[Stored items]
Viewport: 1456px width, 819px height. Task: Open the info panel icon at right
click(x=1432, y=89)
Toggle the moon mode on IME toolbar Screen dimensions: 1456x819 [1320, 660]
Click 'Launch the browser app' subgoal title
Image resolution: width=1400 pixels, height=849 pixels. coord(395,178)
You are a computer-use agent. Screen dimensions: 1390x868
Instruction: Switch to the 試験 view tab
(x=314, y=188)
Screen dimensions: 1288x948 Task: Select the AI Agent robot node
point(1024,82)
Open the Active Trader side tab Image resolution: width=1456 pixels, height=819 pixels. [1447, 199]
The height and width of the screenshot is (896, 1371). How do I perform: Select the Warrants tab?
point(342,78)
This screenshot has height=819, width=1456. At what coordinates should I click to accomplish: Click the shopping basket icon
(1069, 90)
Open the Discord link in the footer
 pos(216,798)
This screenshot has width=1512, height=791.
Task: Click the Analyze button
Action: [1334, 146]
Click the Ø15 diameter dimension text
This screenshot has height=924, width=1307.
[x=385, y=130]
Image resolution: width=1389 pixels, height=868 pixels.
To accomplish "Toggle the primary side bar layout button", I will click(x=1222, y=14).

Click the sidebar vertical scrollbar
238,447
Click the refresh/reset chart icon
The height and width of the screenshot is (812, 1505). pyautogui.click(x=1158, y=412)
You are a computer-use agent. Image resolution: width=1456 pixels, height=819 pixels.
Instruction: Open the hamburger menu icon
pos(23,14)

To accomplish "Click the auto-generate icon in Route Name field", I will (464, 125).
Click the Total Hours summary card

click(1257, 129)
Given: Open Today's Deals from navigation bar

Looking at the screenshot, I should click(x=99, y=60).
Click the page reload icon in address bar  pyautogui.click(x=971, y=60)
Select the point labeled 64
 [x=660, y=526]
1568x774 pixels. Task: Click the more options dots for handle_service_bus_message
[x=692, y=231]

» **Problem requirements**
From the line containing "Instruction: Open the hamburger menu icon" through the last line of the entries above, print every line exactly, including both ends, and nothing else.

» **Solution for this exercise**
Instruction: Open the hamburger menu icon
pos(23,14)

To accomplish "Click the auto-generate icon in Route Name field", I will (464, 125).
Click the Total Hours summary card

click(1257, 129)
Given: Open Today's Deals from navigation bar

Looking at the screenshot, I should click(x=99, y=60).
Click the page reload icon in address bar  pyautogui.click(x=971, y=60)
Select the point labeled 64
 [x=660, y=526]
1568x774 pixels. Task: Click the more options dots for handle_service_bus_message
[x=692, y=231]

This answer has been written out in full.